Carl Roett carlroett at gmail.com
Mon Jul 26 09:39:24 UTC 2010

Peter, JJJ, Andrew ...thanks for your comments.

1) Number of options.

It's the classic software development scenario ...each user only needs a few
options, but all of them need *different* options. Somebody using the plugin
for an application like deviantART <http://www.deviantart.com/> will want
things configured very differently from a user trying to emulate Facebook,
or a user trying to emulate LinkedIn. All of these sites have the same group
of "core" media functions. It is the application of rules, which in our case
are set by config options, that makes a site what it is.

Stacked on top of that is the fact BuddyPress Media is a large, complicated
plugin that does a lot of different things, and most features have several
configuration options.

I should probably mention that 207 options is with *every* feature enabled.
As with BuddyPress, not all installations will use all features; but also as
with BuddyPress, a large portion of the features are interdependent, so we
can't split it into a bunch of different plugins,

So yes, I'd say 90% of the config options currently there are necessary.

2) Config Files and Filters

The next time we give our code a really careful review, I think we might be
able to switch a few more things over to using filters, but most options
that (at least from what we know) can be set that way already are. The
majority of our config options are things like:

Which users can add tags to media items: "item owner" | "friends" |
Allow comments on media items: "yes" | "no"

So they're not really the kind of thing you would set in a template or when
calling a function.


They're exactly the sort of values you would store in a config file, much as
WordPress and BuddyPress do with their various config files.

Knowing our *current* user base (I spent 20 hours doing support last week),
having users directly edit a config file would not end well ...but if we
could get the plugin to write the values (taken from the config screens)
into a PHP file, like the WordPress installer does, we might have a winning


a) What would you guys estimate the speed increase would be if we just read
the values in as PHP constants instead of pulling them from the database?

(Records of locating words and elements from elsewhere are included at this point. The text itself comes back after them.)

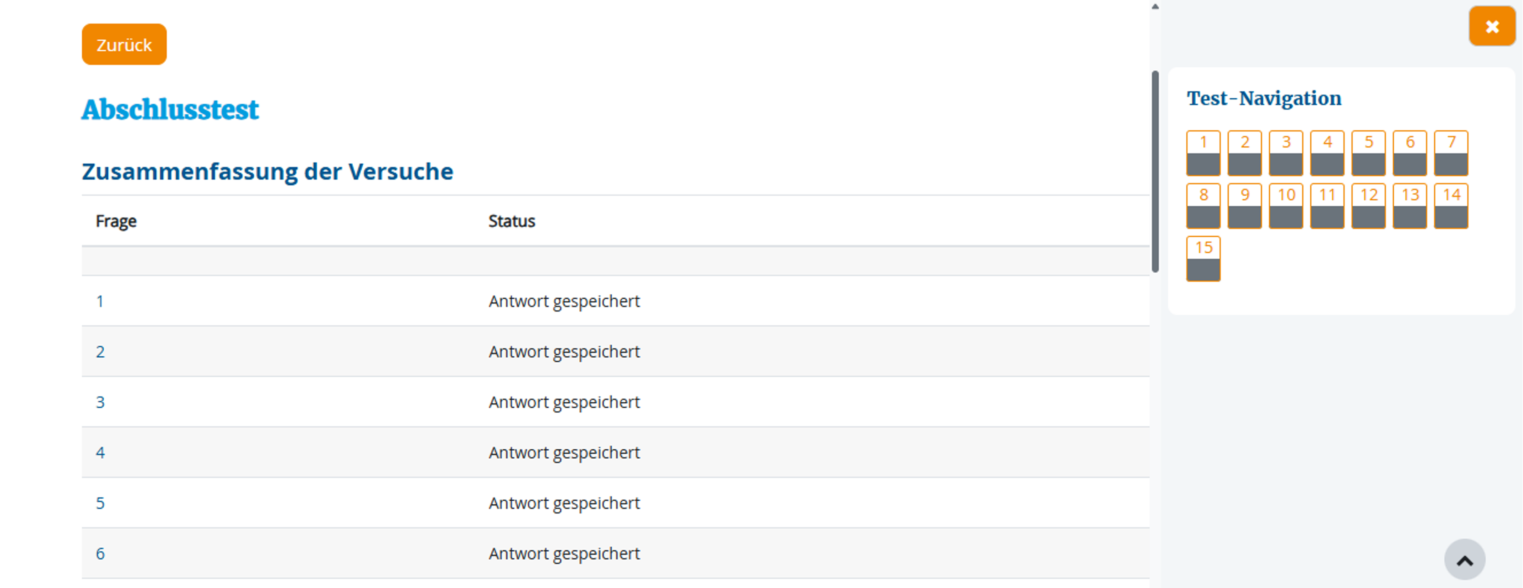Select question 15 in Test-Navigation
This screenshot has width=1523, height=588.
(x=1203, y=259)
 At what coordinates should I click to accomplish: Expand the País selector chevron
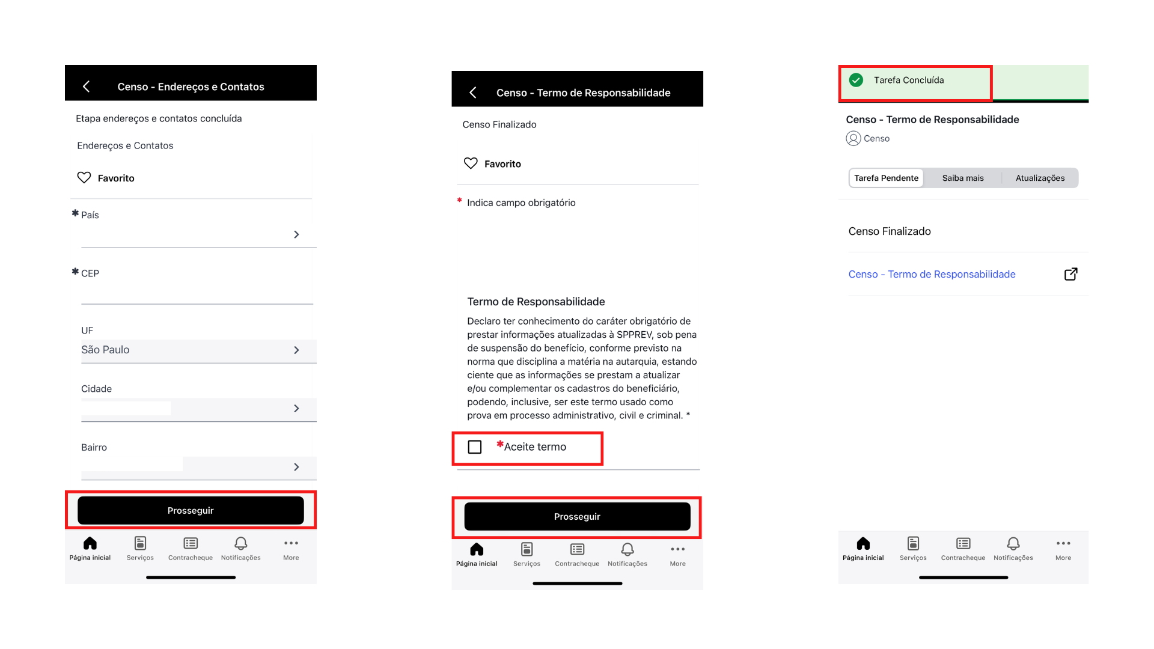(x=296, y=234)
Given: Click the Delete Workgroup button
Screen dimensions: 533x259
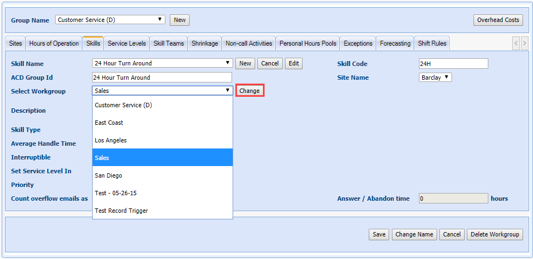Looking at the screenshot, I should point(495,234).
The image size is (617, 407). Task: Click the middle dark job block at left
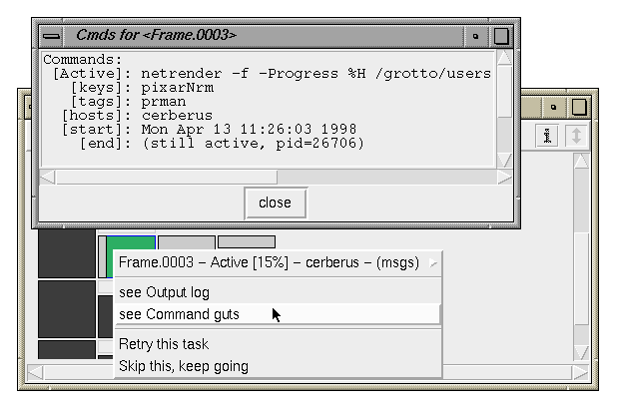[67, 309]
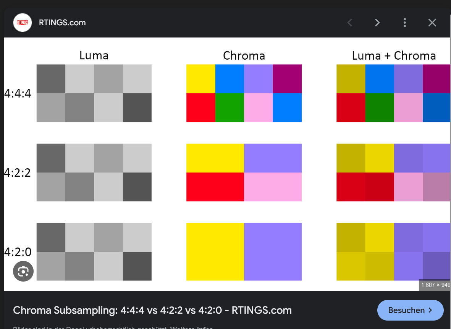Select the 4:4:4 row label
Image resolution: width=451 pixels, height=329 pixels.
coord(18,93)
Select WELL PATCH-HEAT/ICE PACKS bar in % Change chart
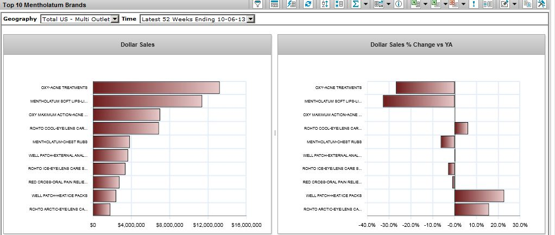This screenshot has height=235, width=555. coord(479,196)
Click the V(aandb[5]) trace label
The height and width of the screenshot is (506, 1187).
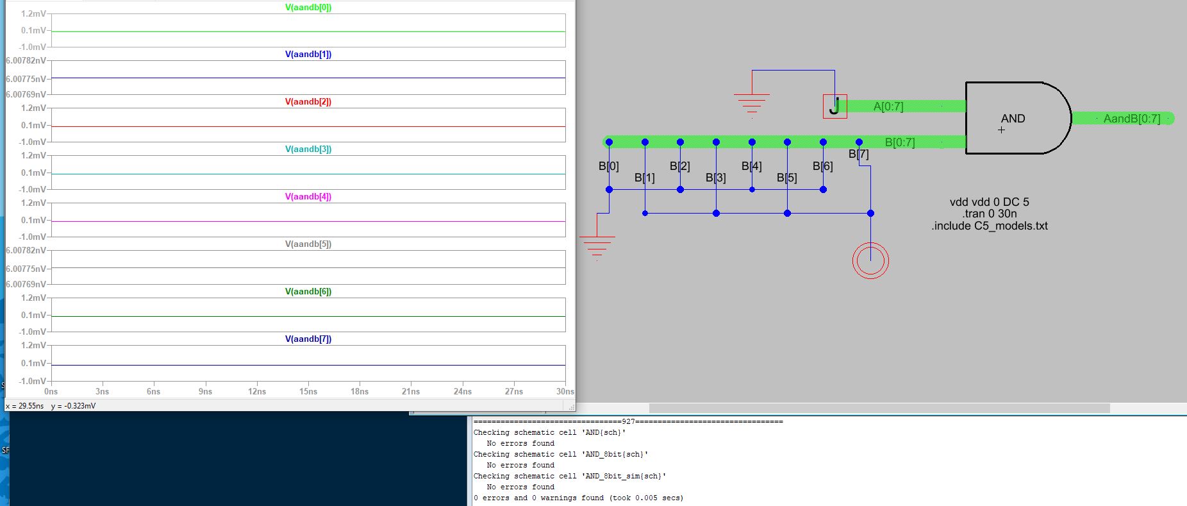coord(308,244)
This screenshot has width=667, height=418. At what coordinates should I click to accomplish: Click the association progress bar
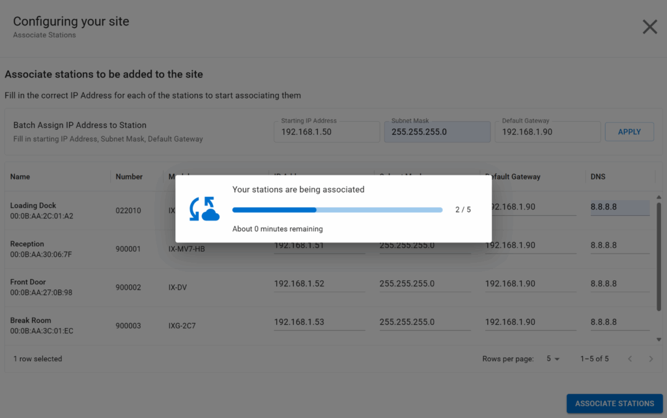coord(337,210)
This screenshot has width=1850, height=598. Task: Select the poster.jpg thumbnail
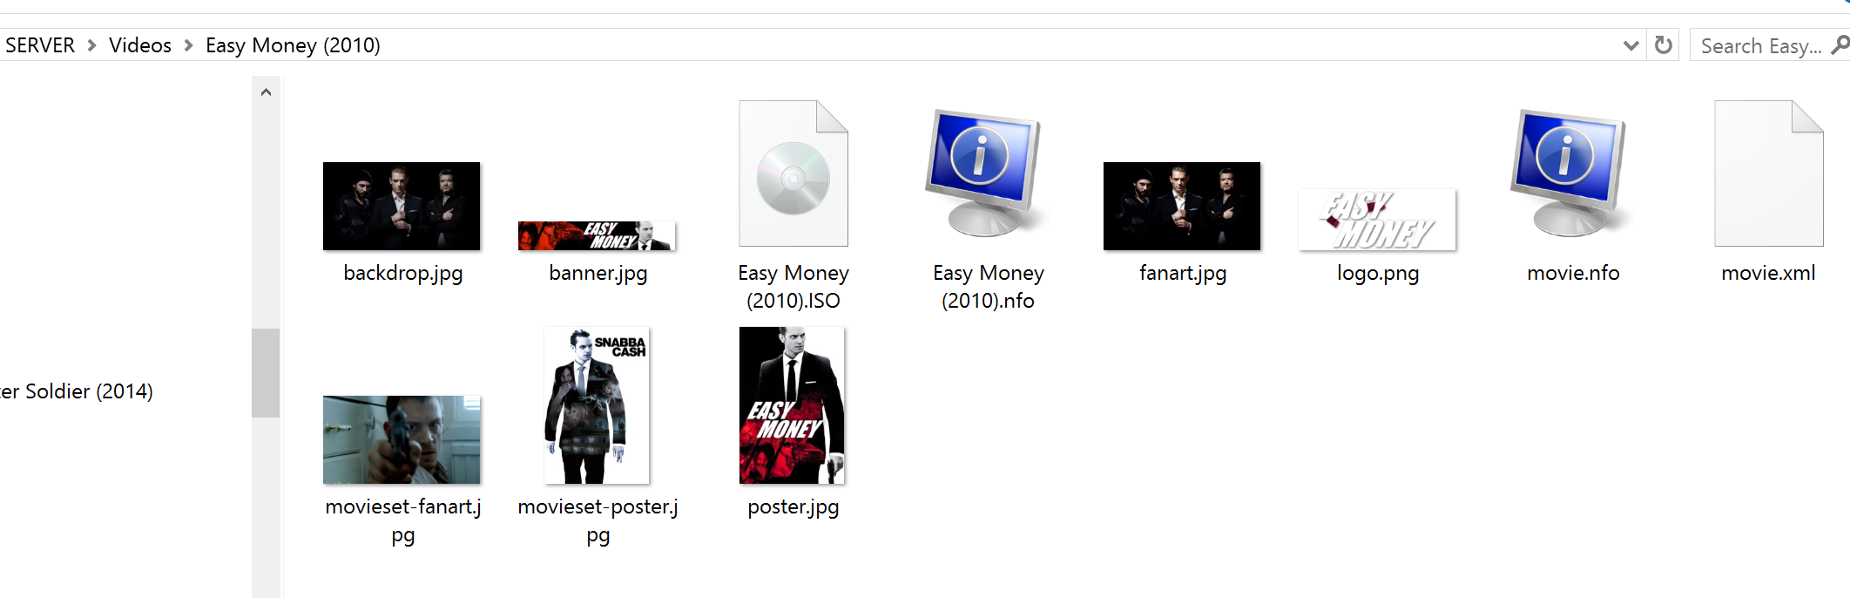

b) Based on your experience, would trying to do this with a file in the
wp-plugins directory cause epic file permissions drama on a significant
number of wp installations?

3) "I took a very cursory look at the plugin and noticed you weren't using
the settings API, at least not yet."

Thanks! ...wow...that was above the call of duty!

I suppose a more accurate statement would have been "I have the code open on
my workstation and I'm experimenting with the Config API, and I haven't
committed it to the SVN yet". I wasn't expecting anyone to download the
trunk and give us a code review ...although feedback is always welcome and

The most current version is here

bp_media/branches/foxly/nightly   ...but I'll probably be updating the trunk
later today.

So no, there are no Config API calls in there yet.

I thought it would be better to put this question to the experts before
burning time coding something. Based on watching this list for like, a year
...you guys are unequivocally brilliant, and consistently come up with
solutions I'd never have thought of.